Ragged array slicing#
One of the unique features of Awkward Array is its ability to handle ragged arrays efficiently. Here’s an example of a ragged array:
ragged_array = ak.Array([[10, 20, 30], [40], [], [50, 60]])
ragged_array
[[10, 20, 30], [40], [], [50, 60]] --------------------- backend: cpu nbytes: 88 B type: 4 * var * int64
You can slice individual sublists like this:
ragged_array[1]
[40] --------------- backend: cpu nbytes: 8 B type: 1 * int64
And you can perform slices that operate across the sublists:
ragged_array[:, :2] # get first two elements of each sublist
[[10, 20], [40], [], [50, 60]] --------------------- backend: cpu nbytes: 80 B type: 4 * var * int64
Ranges and single indices mixed with slice notation allow the complexity of ragged slicing to express selecting ranges in nested lists, a feature unique to Awkward Array beyond NumPy’s capabilities. Here’s an example where we skip the first element of each sublist that has more than one element:
ragged_array[ak.num(ragged_array) > 1, 1:]

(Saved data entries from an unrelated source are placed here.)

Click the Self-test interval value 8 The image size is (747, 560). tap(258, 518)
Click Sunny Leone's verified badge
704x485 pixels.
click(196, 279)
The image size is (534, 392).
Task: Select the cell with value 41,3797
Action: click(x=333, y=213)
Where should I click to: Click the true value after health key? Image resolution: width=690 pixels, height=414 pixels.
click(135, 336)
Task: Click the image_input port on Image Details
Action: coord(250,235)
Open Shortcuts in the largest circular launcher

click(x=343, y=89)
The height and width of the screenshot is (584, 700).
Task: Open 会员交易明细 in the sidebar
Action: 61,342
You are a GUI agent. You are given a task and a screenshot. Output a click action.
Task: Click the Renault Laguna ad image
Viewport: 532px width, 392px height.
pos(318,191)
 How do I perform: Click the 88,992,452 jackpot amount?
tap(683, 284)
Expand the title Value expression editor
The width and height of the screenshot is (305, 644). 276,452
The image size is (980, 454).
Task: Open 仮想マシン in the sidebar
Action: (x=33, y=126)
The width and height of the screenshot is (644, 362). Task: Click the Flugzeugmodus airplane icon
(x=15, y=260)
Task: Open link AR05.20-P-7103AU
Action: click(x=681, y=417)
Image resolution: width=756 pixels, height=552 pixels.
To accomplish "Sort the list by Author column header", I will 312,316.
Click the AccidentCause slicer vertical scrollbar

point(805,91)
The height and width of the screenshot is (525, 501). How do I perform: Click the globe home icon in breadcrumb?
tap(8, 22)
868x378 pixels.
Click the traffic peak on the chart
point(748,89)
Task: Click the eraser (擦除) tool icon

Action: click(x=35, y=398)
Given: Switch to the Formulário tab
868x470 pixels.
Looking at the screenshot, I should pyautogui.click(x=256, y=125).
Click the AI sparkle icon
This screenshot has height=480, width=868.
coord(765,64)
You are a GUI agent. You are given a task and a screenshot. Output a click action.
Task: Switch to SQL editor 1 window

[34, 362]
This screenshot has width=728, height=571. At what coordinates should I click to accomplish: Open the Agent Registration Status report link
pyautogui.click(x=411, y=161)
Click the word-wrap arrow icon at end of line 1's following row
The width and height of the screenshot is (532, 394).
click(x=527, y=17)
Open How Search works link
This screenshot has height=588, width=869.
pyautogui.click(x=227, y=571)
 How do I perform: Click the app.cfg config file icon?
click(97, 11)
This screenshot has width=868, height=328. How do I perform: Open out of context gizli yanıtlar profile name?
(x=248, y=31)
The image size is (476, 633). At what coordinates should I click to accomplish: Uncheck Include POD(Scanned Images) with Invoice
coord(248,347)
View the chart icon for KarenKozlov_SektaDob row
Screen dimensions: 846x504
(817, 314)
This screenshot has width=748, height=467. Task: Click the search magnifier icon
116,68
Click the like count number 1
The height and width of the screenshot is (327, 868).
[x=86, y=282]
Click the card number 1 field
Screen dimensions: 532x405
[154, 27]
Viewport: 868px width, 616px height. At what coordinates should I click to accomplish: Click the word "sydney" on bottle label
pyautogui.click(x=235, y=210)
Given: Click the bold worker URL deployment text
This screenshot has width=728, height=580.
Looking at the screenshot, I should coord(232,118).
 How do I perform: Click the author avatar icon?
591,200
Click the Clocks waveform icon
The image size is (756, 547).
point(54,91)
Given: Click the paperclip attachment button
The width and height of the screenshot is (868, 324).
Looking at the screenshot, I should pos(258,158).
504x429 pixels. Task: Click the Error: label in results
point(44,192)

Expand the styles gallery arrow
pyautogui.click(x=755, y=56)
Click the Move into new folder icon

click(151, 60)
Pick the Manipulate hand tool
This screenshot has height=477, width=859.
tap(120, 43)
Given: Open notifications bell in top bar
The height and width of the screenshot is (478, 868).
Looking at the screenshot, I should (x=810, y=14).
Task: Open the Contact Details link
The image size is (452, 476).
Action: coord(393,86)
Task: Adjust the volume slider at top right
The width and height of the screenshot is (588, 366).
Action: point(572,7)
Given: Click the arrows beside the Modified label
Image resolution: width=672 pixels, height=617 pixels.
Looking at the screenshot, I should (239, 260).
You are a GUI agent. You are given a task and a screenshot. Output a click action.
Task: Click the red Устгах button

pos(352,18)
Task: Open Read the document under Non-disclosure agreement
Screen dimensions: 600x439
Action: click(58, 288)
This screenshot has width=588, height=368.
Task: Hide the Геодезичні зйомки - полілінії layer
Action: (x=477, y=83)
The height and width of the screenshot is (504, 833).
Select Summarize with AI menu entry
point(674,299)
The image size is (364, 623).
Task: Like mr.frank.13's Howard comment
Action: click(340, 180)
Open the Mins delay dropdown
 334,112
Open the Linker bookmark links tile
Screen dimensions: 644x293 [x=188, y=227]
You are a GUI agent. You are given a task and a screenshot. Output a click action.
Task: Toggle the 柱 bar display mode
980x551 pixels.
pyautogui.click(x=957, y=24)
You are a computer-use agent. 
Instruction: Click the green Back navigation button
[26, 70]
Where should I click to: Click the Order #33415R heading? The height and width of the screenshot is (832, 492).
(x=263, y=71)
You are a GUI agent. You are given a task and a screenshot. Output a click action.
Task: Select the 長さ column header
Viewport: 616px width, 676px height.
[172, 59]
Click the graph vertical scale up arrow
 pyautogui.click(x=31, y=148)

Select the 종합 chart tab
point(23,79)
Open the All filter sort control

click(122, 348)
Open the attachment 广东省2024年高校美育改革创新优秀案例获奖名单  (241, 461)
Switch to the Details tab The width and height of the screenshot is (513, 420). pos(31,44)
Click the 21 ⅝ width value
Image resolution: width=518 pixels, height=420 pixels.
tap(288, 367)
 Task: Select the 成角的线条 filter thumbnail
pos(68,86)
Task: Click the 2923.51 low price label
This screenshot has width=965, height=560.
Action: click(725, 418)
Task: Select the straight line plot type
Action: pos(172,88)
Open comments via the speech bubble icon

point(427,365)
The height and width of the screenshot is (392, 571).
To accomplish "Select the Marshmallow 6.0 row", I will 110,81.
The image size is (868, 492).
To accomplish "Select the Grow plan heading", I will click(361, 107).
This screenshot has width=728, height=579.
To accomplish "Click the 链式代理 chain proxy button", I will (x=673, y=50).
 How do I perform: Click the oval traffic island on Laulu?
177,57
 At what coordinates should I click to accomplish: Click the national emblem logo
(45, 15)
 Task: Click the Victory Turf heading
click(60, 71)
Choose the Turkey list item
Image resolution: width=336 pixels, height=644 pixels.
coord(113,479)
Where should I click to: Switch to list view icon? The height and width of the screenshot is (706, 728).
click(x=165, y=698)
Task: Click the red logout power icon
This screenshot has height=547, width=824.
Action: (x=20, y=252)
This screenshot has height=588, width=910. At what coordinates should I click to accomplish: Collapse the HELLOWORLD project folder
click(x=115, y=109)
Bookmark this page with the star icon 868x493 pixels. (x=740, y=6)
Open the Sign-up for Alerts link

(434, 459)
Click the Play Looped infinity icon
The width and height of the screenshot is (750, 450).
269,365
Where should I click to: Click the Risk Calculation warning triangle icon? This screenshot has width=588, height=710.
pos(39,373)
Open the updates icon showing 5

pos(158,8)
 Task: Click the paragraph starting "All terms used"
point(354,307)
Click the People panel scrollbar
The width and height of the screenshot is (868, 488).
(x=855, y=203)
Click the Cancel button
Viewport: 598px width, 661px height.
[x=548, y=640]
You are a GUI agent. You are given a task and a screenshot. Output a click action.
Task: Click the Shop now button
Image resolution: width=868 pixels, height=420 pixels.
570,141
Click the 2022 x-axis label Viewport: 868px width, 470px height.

[[20, 30], [60]] --------------------- backend: cpu nbytes: 48 B type: 2 * var * int64
Boolean array slicing with missing data#
When working with boolean arrays for slicing, the arrays can include None
(missing) values. Awkward Array handles missing data gracefully during boolean slicing:
bool_mask = ak.Array([True, None, False, True])
array[bool_mask]
[0, None, 9] ---------------- backend: cpu nbytes: 40 B type: 3 * ?int64
This ability to cope with missing data without failing or needing imputation is invaluable in data analysis tasks where missing data is common.